Oh God, this was so gross. In the few weeks Essie had been living here, Ursula had brought her the odd present in the form of mice and voles, but they’d all been completely dead.
That had been gruesome enough, but this was worse. Essie yelled, ‘Drop it, DROP IT!’ then realised this would mean having to pick up the crow herself. Urgh, and the high-pitched noise emanating from its gaping beak was getting louder. Launching herself off the sofa cushions, she clapped her hands and attempted to shoo the murderous cat back into the kitchen.
‘Kikkikki!’ shrieked the petrified crow, both wings flailing as Ursula ducked and dived around the living room with its body hanging out of her mouth.
‘OUT!’ bellowed Essie, grabbing a cushion and brandishing it at Ursula. Oh no, and now there were drops of blood landing on the carpet. In desperation, she flung open the window and chased the cat around the living room a couple more times. It was like one of those frenetic Benny Hill sketches her grandfather had loved to watch on TV years ago, except this was less of a comedy romp, more of a nightmare.
Finally Ursula released her grip on the crow. She gave Essie a malevolent look as if to say, ‘This is all the thanks I get?’ before turning and exiting the kitchen via the cat flap in the back door.
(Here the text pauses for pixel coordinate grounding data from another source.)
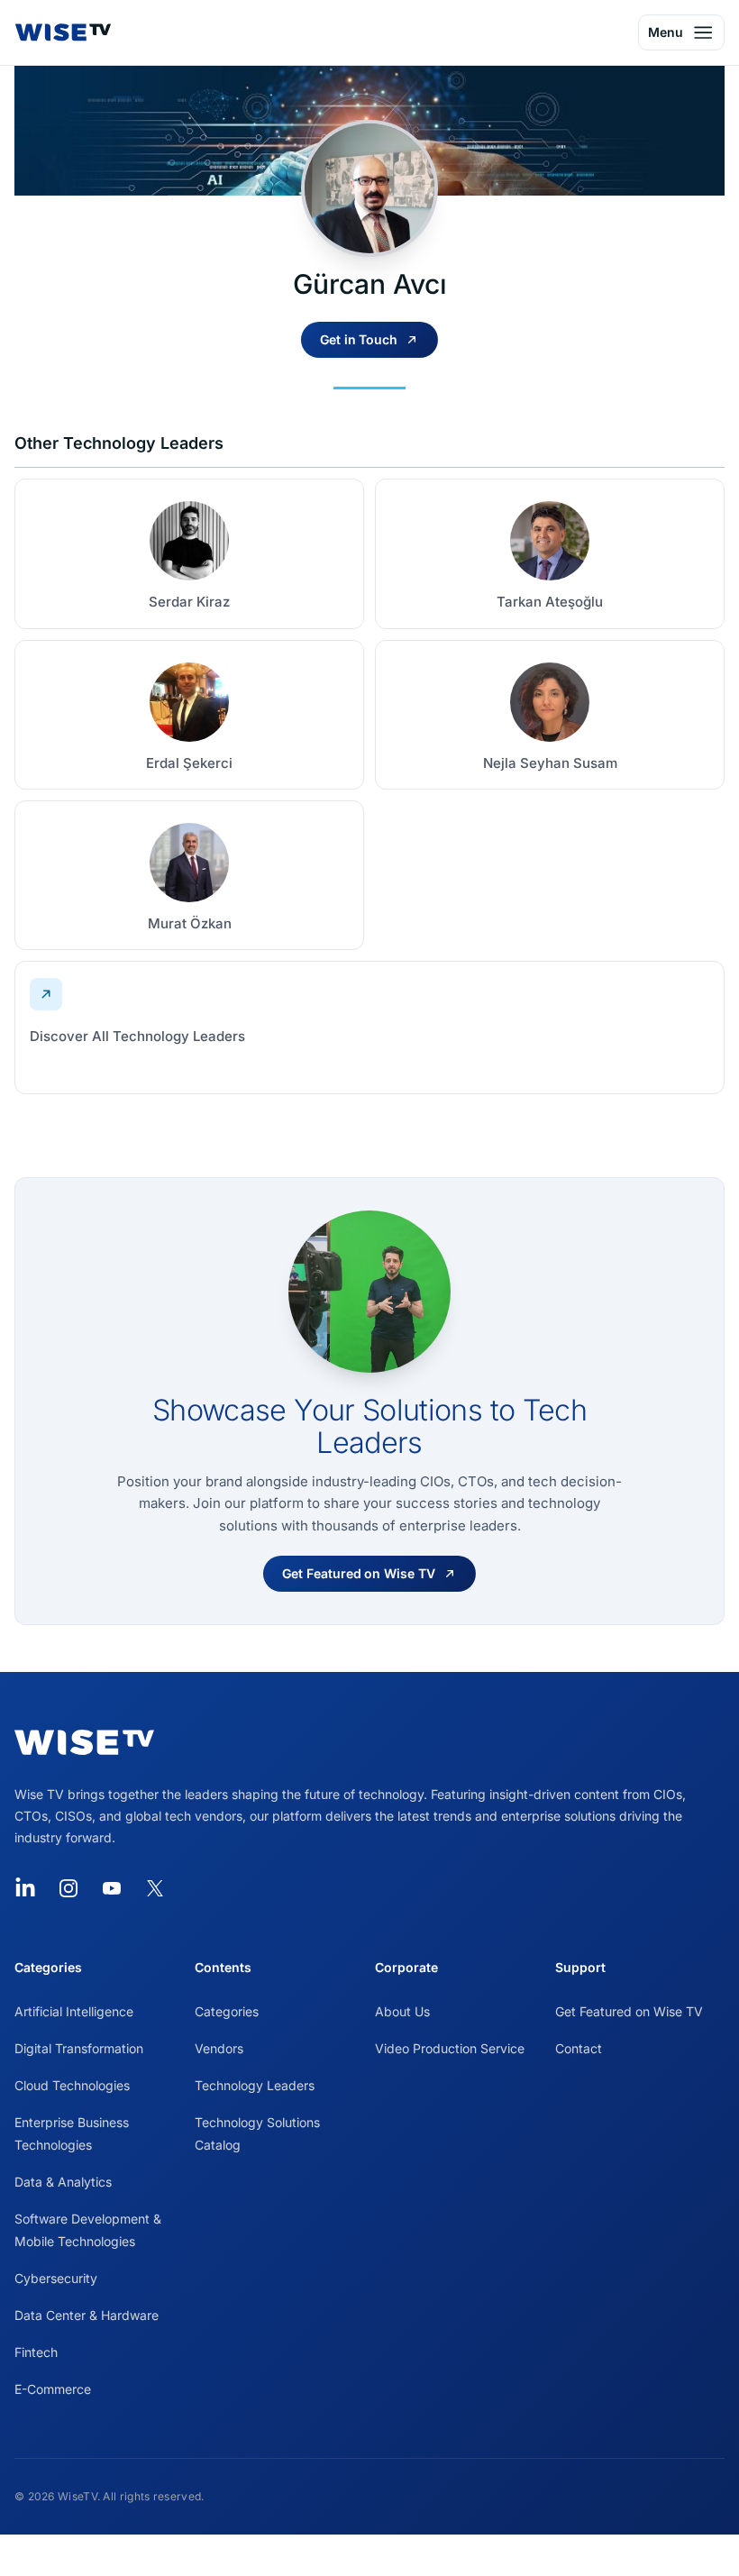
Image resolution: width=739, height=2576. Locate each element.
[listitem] (189, 553)
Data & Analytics (63, 2181)
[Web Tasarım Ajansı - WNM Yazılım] (369, 2555)
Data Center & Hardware (86, 2315)
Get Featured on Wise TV (629, 2011)
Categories (227, 2011)
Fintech (36, 2352)
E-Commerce (52, 2389)
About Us (402, 2011)
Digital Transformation (78, 2048)
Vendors (219, 2048)
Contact (578, 2048)
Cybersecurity (55, 2278)
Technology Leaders (255, 2085)
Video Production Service (450, 2048)
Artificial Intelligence (73, 2011)
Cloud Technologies (72, 2085)
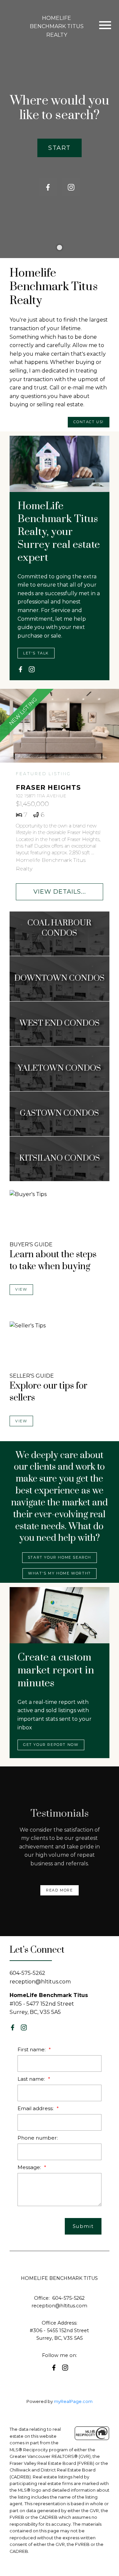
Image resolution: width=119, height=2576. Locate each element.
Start (59, 148)
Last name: (32, 2079)
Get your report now (50, 1745)
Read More (59, 1890)
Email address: (36, 2108)
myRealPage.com (73, 2401)
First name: (32, 2049)
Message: (30, 2167)
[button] (59, 148)
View (21, 1289)
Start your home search (59, 1557)
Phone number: (38, 2138)
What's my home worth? (59, 1573)
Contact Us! (88, 422)
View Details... (59, 891)
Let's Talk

Evidently relieved, the crow flew up in the air, circled the living room and did a series of victory poos by way of celebrating having escaped with its life.
‘No, don’t,’ Essie wailed, ducking as it swooped back towards her, just missing her head. Her heart was clattering with panic; she hated seeing any living creature in pain, but the frantically flapping wings were making her feel sick.
Moments later, as suddenly as it had arrived, the crow found the open window and flew out through it, disappearing with an upwards swoosh into the cold night sky.
Thank goodness. At last.
Essie listened to the blessed silence and clutched her still-pounding chest with relief. Then she hastily closed the window before the bird could come blundering back in, and turned to survey the scene.